2吉林省农业科学院大豆研究所, 长春, 130033
作者 通讯作者
豆科基因组学与遗传学, 2014 年, 第 5 卷, 第 3 篇
收稿日期: 2014年06月01日 接受日期: 2014年06月01日 发表日期: 2014年06月01日
引用格式(中文):
刘海军, 赵丽梅, 董英山, 石瑛, 张春宝, 2014, 大豆细胞质雄性不育系及其保持系线粒体基因的RNA编辑位点研究, 分子植物育种, 12(4): 694-700 (doi: 10.13271/j.mpb.012.000694)
引用格式(英文):
Liu H.J., Zhao L.M., Dong Y.S., Shi Y., and Zhang C.B., 2014, RNA Editing Analysis of Mitochondrial Gene in Cytoplasmic Male Sterile Line and Maintainer Line in Soybean, Fenzi Zhiwu Yuzhong (Molecular Plant Breeding), 12(4): 694-700 (doi: 10.13271/j.mpb.012.000694)
RNA 编辑可引起线粒体相关基因的碱基发生插入、缺失或替换,进而影响初始转录物的剪接和加工,形成细胞质雄性不育(CMS)。本研究以大豆 RN 型 CMS 不育JLCMS9A 及其对应的保持系 JLCMS9B 为材料,比较分析了大豆线粒体基因 atp1、atp6、atp9、coxⅡ、coxⅢ和 cob 的编辑位点与 CMS 的关系。

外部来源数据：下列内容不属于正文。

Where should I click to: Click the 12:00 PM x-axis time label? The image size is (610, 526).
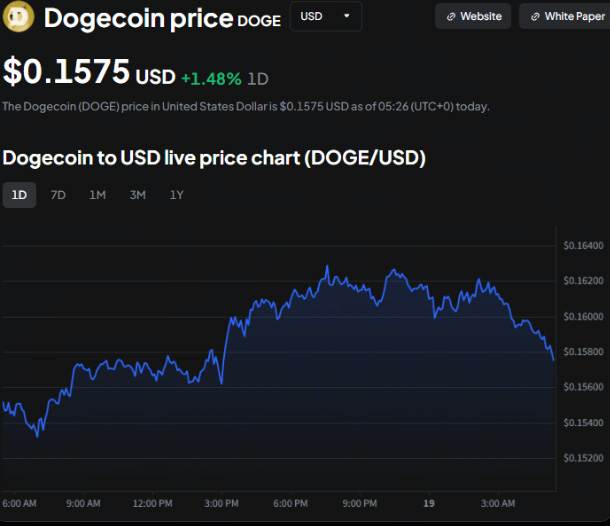[x=152, y=502]
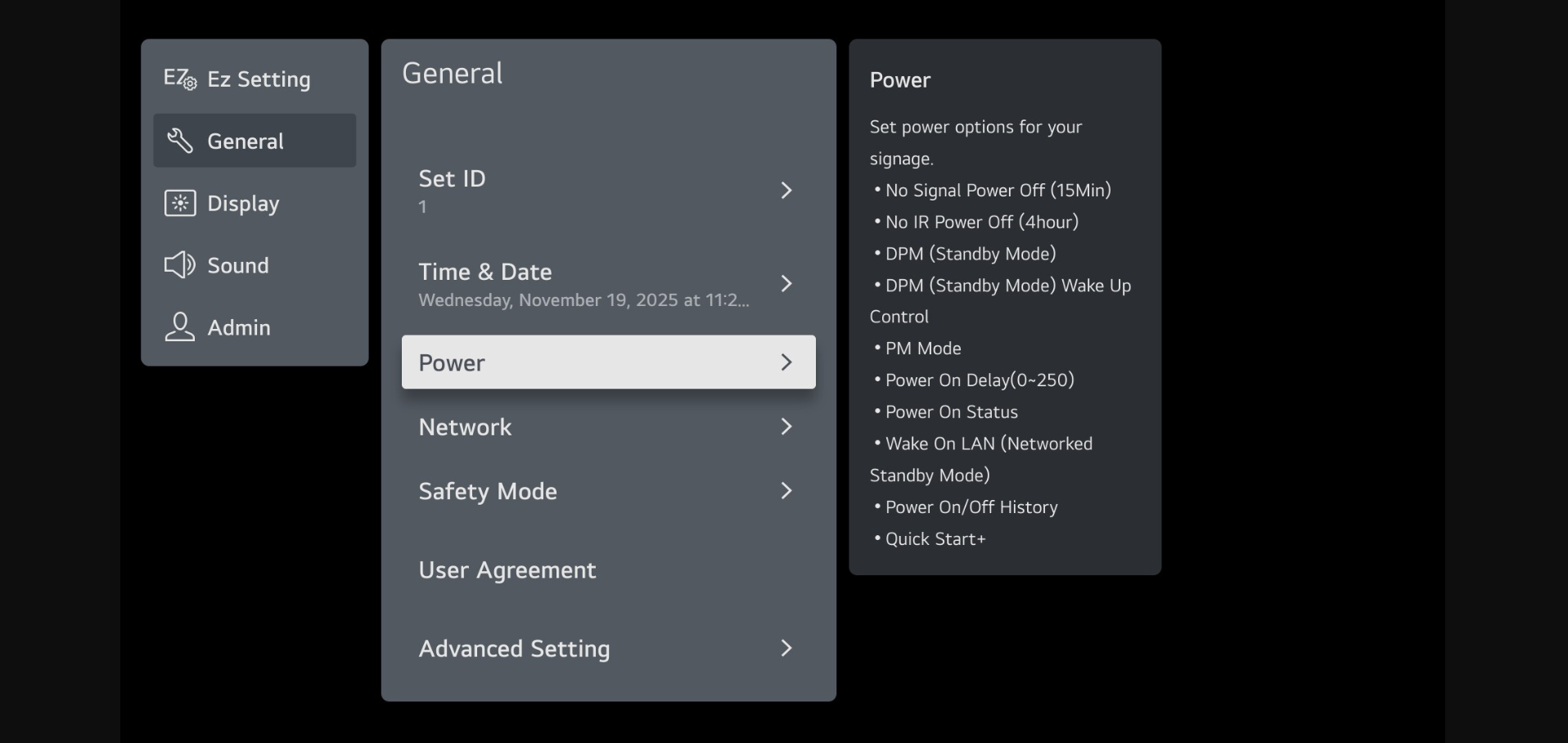Click the arrow on the highlighted Power row

[x=786, y=362]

结果表明,在 JLCMS9A 和 JLCMS9B 中 coxⅡ未发生 RNA 编辑;atp1、atp9、coxⅢ和 cob 基因发生的 RNA 编辑与 CMS 无关;而 atp6 基因在 JLCMS9A 中比 JLCMS9B 多 3 个编辑位点,其中 2 个位点导致了氨基酸变化,并使得预测的蛋白结构发生变化。因此,推测这种改变很可能引起 JLCMS9A 中 atp6 基因的正常功能受到影响,而形成 CMS。

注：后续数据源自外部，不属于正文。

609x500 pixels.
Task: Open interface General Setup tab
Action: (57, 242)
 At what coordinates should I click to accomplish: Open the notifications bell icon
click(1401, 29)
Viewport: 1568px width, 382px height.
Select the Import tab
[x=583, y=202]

RNA 编辑(RNA editing)是一种通过核苷酸的插入、缺失或碱基修饰,使得转录表达的氨基酸编码序列不同于基因组序列现象,它可以在几乎所有的植物线粒体中被检测出来,是RNA 成熟化的表现以及线粒体基因产生功能蛋白的必备环节,同时还是细胞核调控线粒体基因表达的关键方式(Gray et al., 1992;Malek et al., 1996; Brennicke et al., 1999)。细胞质雄性不育(cytoplasmic male sterile, CMS)是由细胞质基因和核基因互作控制的不育,是生产杂交种的重要途径之一。研究表明,CMS 与高等植物中线粒体的RNA 编辑有重要关系,主要是由于RNA 编辑,导致线粒体相关基因的碱基发生插入、缺失或替换,进而影响初始转录物的剪接和加工,导致了基因结构或表达调控模式发生改变,或者形成嵌合基因等,这些非正常或不充分的编辑产物可能会导致线粒体功能的非正常发挥而形成CMS (Stahl et al., 1994)。

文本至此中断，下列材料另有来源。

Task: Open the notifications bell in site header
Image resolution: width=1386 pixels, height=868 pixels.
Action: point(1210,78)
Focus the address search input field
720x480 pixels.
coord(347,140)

Howad 和Kempken (1997)对高粱线粒体的atp6、atp9、nad3、nad4 和rps12 基因的研究中发现,其雄性不育产生的原因可能是atp6 基因发生了RNA 编辑。Rurek 等(2001)对胡萝卜不育系和保持系的nad3 基因进行了RNA 编辑研究,发现不育系与保持系相比,有3 处碱基发生了C-U 转换,可能引起CMS。孔进等(2006)以红莲型水稻细胞质雄性不育系粤泰A和保持系粤泰B 及杂种红莲优6 为材料,研究了atp6、coxⅡ及嵌合基因aorfH79 的RNA 编辑位点,结果表明,atp6 基因的RNA 编辑能力受恢复基因的影响。coxⅡ基因在3 个材料中RNA 编辑状态没有变化,而嵌合基因aorfH79 在各个材料中均不被编辑,推测红莲型水稻细胞质雄性不育与atp6 基因RNA 编辑能力的丧失紧密相关。Yang 等(2007)对芥菜atp9 基因的RNA 编辑进行了研究,发现不育系atp9 基因与正常可育材料间发生了4 处碱基变化,其中3 处为C-U 的变化,一处为U-C 改变,推测其可能导致atp9 蛋白的疏水性降低,还可进一步推测RNA 编辑所产生的特定的线粒体基因的功能障碍,很可能是导致CMS 的一个因素。Wei 等(2008)对紫稻细胞质雄性不育系樱香A 及其保持系樱香B 的atp6 基因转录本cDNA 序列进行分析发现,樱香A中没有发生RNA 编辑,而樱香B 的atp6 基因cDNA序列中有16 个编辑位点,位于15 个密码子中,所编码的氨基酸均发生改变,尤其是在1003 位点由C 替换为T,导致原来编码谷氨酰胺密码子(CAA)成为终止密码子(TAA),保证了atp6 mRNA 编码一个正常的多肽。然而,在不育系atp6 基因由于没有发生RNA 编辑,导致其缺乏终止密码子而不能形成正常的多肽,因此认为其可能与CMS 相关。Wang 等(2009)对同核异质和同质异核玉米材料的atp6 和coxⅡ基因的RNA 编辑进行了研究,发现两个基因均存在大量RNA 编辑位点,并认为这两个基因的RNA 编辑可能与雄性不育有关。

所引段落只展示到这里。